The American doctor lowered her arms and her head with them. And for some reason that defied logic, her supplication annoyed him.

“They expected me to be mad,” he said, wondering if she could truly understand. And he was mad, although not at her. He would have gladly strangled Ahmed. “Are you hurt?” he asked again.

She nodded and said after a brief pause, “Minor bruises. Thank you for getting me out.” But still, she wouldn’t look at him.

From a woman of his own culture that would have been a sign of respect. From her, that she was still afraid of him felt like an affront.

What did it matter? Whether she feared or despised him had no significance. He could and would see her to safety all the same. They had no business beyond that.

“The dagger?” he asked.

She fumbled with her robe and produced it after a few moments. “Couldn’t get to it.”

He could see why and cursed himself for not thinking of it before. The task was cumbersome. She had to gather up the folds of her long abayah first. He fixed the problem by stepping up to her and grabbing the black material, ripping a four-inch hole in the side where her hand could fit through if she needed to access the dagger in a hurry.

“That should do.” He hadn’t anticipated Ahmed to go this far this fast. At least the humiliation of his public loss should keep him in check for a few days. Nasir stepped back and prayed to Allah he wouldn’t need any more time than that.

In another day or so, the convoy they were all waiting for would be coming. He would do whatever it took to get Majid’s whereabouts from them. There was a connection between Umman and Majid, he was sure of it.

“Stay clear of Ahmed. As much as you can, stay in this tent.” He could not look away from the golden hair that curled at her nape and around her ears. He’d seen western women before—he’d been abroad on occasion and didn’t much care for it—but she was in his tent. “If you must step outside—” She would have to, if nothing else than to relieve herself. “Cover up.”

“How long before we go?” she asked, everything about her hesitant.

But he’d had a few glimpses of another woman, one that he suspected was the true Dr. Kauffman.

She’d been different when he’d first arrived to camp. And when she’d fought her executioner this morning, she’d fought like a tigress.

“A few days,” he answered her question.

Her gaze was cast at her feet, thick, dark-blond lashes shading her eyes. Perhaps so he wouldn’t see in them that she had no intention of staying that long. He said nothing, knowing it would be pointless to warn her.

She would do what she thought was necessary.

Then he would do whatever needed to be done.

NASIR LAY IN THE DARK and stared at the ceiling of the tent. It had to be past midnight.

The American woman, Sadie, had been gone for about two hours.
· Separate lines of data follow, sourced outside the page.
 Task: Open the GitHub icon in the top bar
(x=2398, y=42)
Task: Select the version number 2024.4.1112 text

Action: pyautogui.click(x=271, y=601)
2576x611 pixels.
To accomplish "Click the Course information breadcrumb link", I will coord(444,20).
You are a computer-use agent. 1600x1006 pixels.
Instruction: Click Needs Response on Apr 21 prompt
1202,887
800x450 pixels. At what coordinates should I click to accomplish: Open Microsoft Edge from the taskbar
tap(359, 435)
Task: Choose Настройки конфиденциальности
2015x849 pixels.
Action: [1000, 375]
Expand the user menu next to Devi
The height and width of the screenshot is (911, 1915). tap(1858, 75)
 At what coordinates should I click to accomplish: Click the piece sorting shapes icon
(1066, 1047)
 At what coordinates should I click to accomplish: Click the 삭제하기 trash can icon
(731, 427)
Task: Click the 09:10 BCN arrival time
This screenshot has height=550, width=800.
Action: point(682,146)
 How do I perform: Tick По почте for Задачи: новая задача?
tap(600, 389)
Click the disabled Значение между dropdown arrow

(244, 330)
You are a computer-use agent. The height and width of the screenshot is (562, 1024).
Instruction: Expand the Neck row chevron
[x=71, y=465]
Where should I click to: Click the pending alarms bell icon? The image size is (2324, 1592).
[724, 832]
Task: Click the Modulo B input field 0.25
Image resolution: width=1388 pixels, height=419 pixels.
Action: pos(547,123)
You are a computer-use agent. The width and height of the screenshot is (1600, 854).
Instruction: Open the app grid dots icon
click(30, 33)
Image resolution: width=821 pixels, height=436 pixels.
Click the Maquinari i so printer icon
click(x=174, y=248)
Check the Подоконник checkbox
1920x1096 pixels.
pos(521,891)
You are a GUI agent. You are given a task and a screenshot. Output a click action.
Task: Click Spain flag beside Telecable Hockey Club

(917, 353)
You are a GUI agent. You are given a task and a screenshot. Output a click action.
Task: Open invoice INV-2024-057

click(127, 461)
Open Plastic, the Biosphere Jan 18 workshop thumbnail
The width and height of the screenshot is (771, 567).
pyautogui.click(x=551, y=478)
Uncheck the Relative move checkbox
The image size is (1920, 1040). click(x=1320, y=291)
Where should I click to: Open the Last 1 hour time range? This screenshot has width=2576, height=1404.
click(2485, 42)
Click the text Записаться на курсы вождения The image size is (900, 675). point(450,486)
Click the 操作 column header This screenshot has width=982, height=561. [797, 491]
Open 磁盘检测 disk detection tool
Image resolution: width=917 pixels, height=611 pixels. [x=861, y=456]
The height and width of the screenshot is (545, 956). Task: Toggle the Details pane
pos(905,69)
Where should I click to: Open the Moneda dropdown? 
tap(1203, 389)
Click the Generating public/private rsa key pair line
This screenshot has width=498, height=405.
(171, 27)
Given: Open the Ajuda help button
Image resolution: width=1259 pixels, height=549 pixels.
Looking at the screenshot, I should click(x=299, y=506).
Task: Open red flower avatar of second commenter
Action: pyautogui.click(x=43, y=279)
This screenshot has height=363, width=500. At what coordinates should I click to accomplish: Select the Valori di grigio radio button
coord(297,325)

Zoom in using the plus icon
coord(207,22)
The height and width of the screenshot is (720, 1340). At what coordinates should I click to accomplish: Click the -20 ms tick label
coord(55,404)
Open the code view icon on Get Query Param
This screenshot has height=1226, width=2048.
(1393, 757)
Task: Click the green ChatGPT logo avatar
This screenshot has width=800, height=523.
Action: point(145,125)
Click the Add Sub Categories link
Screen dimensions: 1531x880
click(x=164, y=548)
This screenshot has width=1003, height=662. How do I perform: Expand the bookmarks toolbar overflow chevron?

He didn’t blame her—he would have done the same—but neither could he let her go to her death. What did she know about the open desert?

He would wait another hour or two before he went after her—enough time for her to realize the mistake she’d made. She was on foot. She would be exhausted by then and lost. She would know she had failed. He had to wait that out—he couldn’t afford to watch her every second of the day. For her own sake, she had to accept that staying with him was her best chance for survival.

In general, he believed that the fewer foreigners in the country, the better. Most of them came to his part of the world for gain, at the expense of his people. He trusted only one, Dara, his brother’s wife, another American. Dara would want him to look after Sadie, but it wasn’t his only reason for doing so. He was Bedu and he lived by the code of the Bedu, the sharaf, part of which was protecting women.